Your goal — Starting from the line in which "September 2020 (442, 1136)" appears, output every line down to the last line of the data below, exactly and without anything more.

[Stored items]
::::::
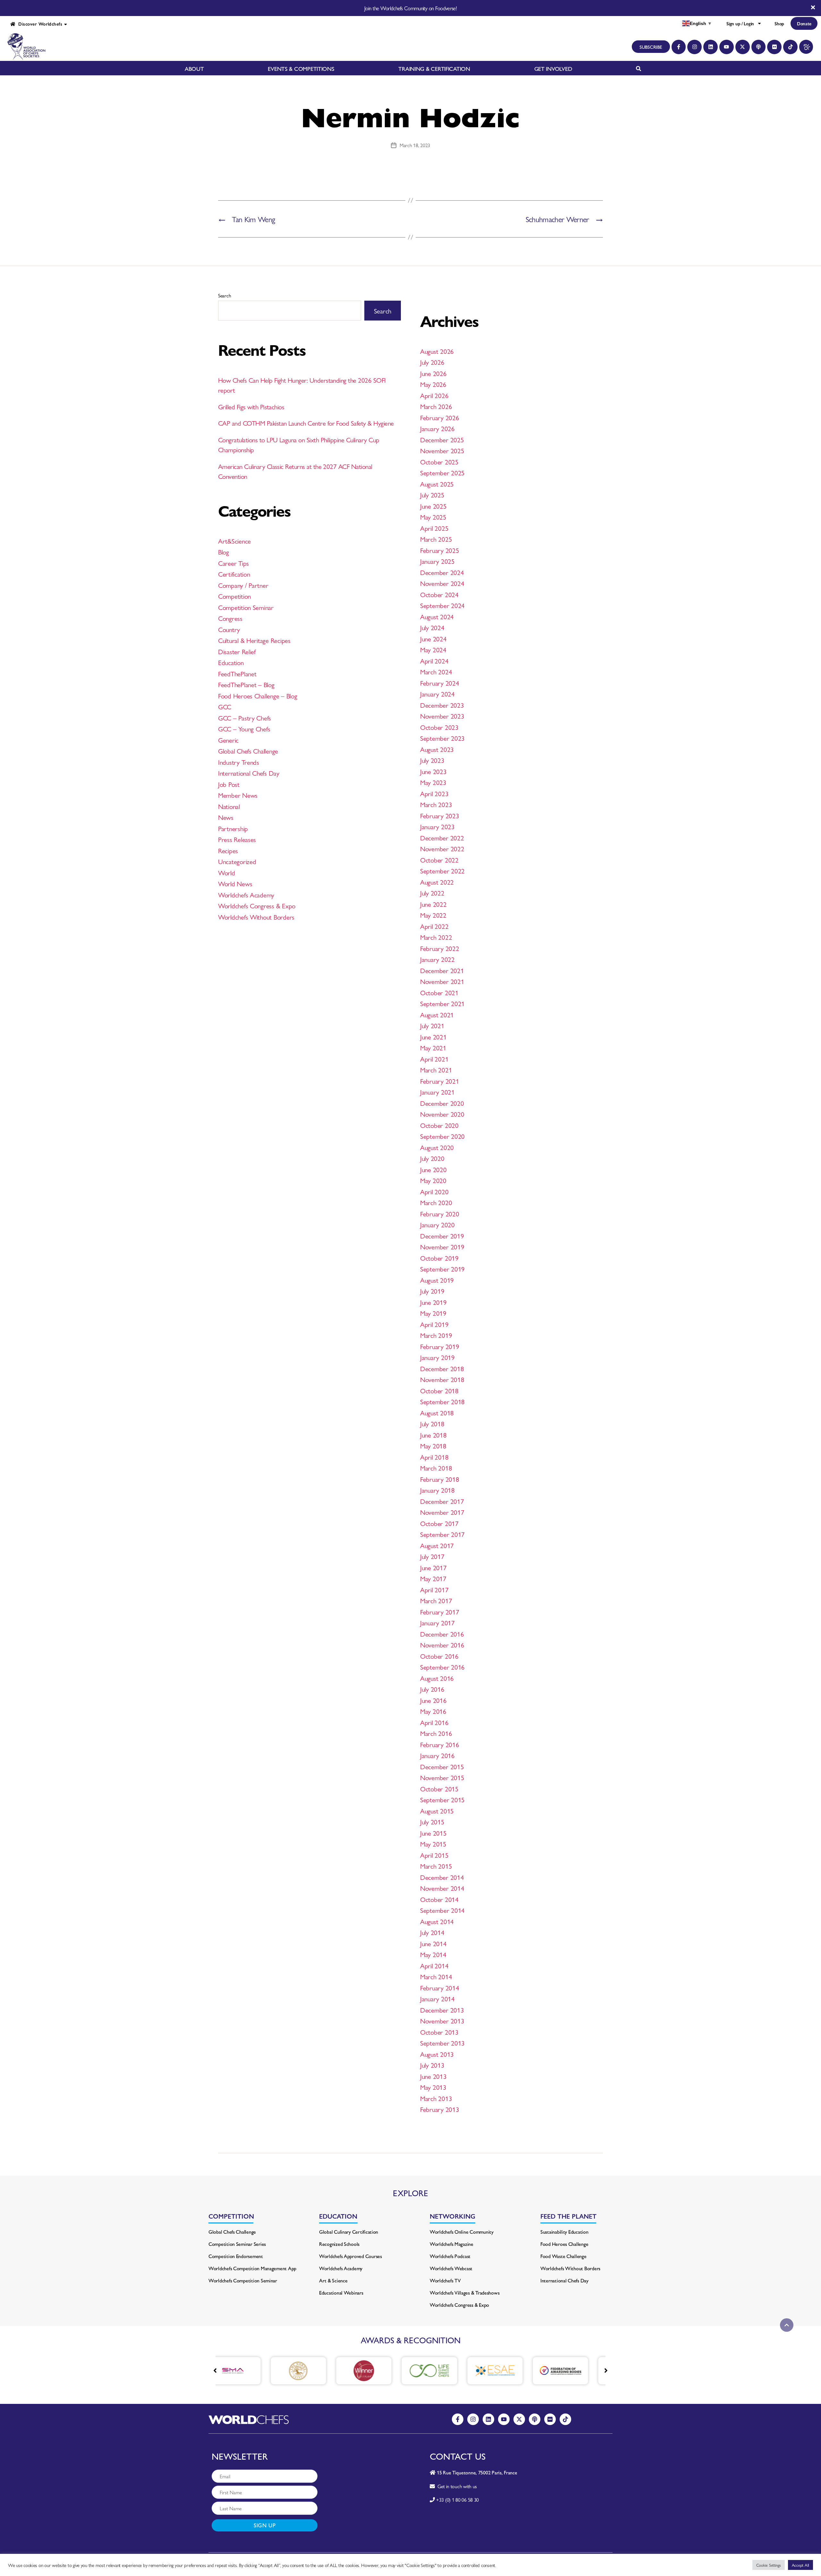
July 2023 (432, 760)
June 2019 (433, 1302)
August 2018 (437, 1412)
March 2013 (436, 2098)
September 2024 (442, 605)
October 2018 (439, 1390)
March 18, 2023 (415, 145)
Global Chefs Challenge (248, 750)
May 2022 (433, 915)
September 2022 (442, 870)
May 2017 (433, 1578)
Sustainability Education (564, 2231)
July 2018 (432, 1423)
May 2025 (433, 516)
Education (231, 662)
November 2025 (442, 450)
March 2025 (436, 539)
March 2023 (436, 804)
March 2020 (436, 1202)
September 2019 (442, 1268)
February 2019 (439, 1346)
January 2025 (437, 561)
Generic (228, 740)
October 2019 (439, 1258)
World (226, 872)
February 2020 (439, 1213)
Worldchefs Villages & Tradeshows (464, 2292)
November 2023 (442, 716)
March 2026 (436, 406)
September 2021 (442, 1003)
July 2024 (432, 627)
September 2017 (442, 1534)
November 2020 (442, 1114)
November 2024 (442, 583)
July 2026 (432, 362)
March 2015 (436, 1866)
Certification (234, 574)
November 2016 (442, 1644)
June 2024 (433, 638)
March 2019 (436, 1335)
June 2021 (433, 1036)
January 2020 (437, 1224)
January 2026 (437, 428)
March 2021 (436, 1069)
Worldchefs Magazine (451, 2243)
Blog (223, 551)
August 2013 (437, 2054)
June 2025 (433, 506)
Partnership (233, 828)
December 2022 (442, 837)
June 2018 (433, 1434)
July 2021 (432, 1025)
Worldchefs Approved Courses (350, 2256)
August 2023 (437, 749)
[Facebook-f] (679, 47)
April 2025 (434, 528)
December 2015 (442, 1766)
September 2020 (442, 1136)
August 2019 (437, 1280)
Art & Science (333, 2280)
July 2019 (432, 1291)
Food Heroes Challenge (564, 2243)
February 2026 (439, 417)
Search (224, 295)
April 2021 (434, 1058)
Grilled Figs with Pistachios (251, 406)
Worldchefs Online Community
::::::
Task result —
September 2020 (442, 1136)
August 2019 (437, 1280)
Art & Science (333, 2280)
July 2019 (432, 1291)
Food Heroes Challenge (564, 2243)
February 2026 (439, 417)
Search (224, 295)
April 2021 (434, 1058)
Grilled Figs with Pistachios (251, 406)
Worldchefs Online Community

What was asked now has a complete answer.